Tens of billions of dollars of dividend cuts have already been announced since the crisis began. This has included companies such as BT and Shell, which figure strongly in some of the UK’s largest pension schemes.
The range of potential outcomes remains wide, however. This is due to the uncertainty of the crisis, something reflected in the sharp rises and falls in the markets over the past few weeks.
Positive news on vaccines, therapeutics or central bank support can make a sudden dramatic difference.
Conversely, troubles coming out of lockdown, new spikes in the disease and medical set-backs can send the markets sharply downwards.
Before the crisis, the global economy appeared to be confounding the pessimists. Total global dividend payments rose by 3.6% over the first three months of the year.
Janus Henderson believes that North America will see a smaller drop in dividends due to the higher number of technology stocks.

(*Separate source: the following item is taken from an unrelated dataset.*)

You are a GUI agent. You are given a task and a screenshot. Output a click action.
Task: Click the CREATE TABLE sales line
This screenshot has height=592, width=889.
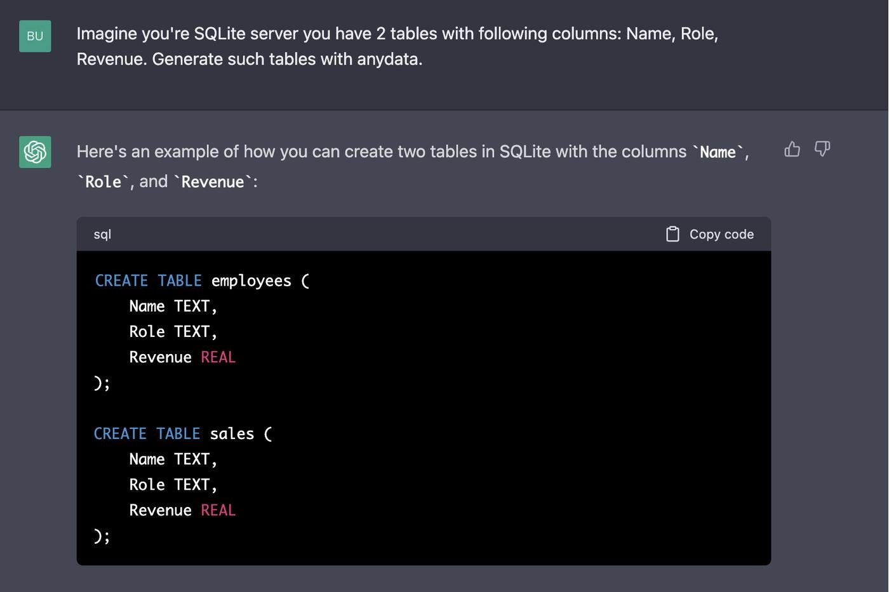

Regulators across Europe have urged financial services companies to cut dividends. In Asia, the full impact is likely to be felt next year, as this year’s dividend payment levels have already been set based on 2019 profits.
Oil, mining, consumer and industrial sectors like aerospace are predicted to be hit the hardest. Technology, healthcare and food sectors are likely to fare better.
A steep downturn could be followed by a swift recovery as soon as a vaccine is found, representing an opportunity for investors to benefit.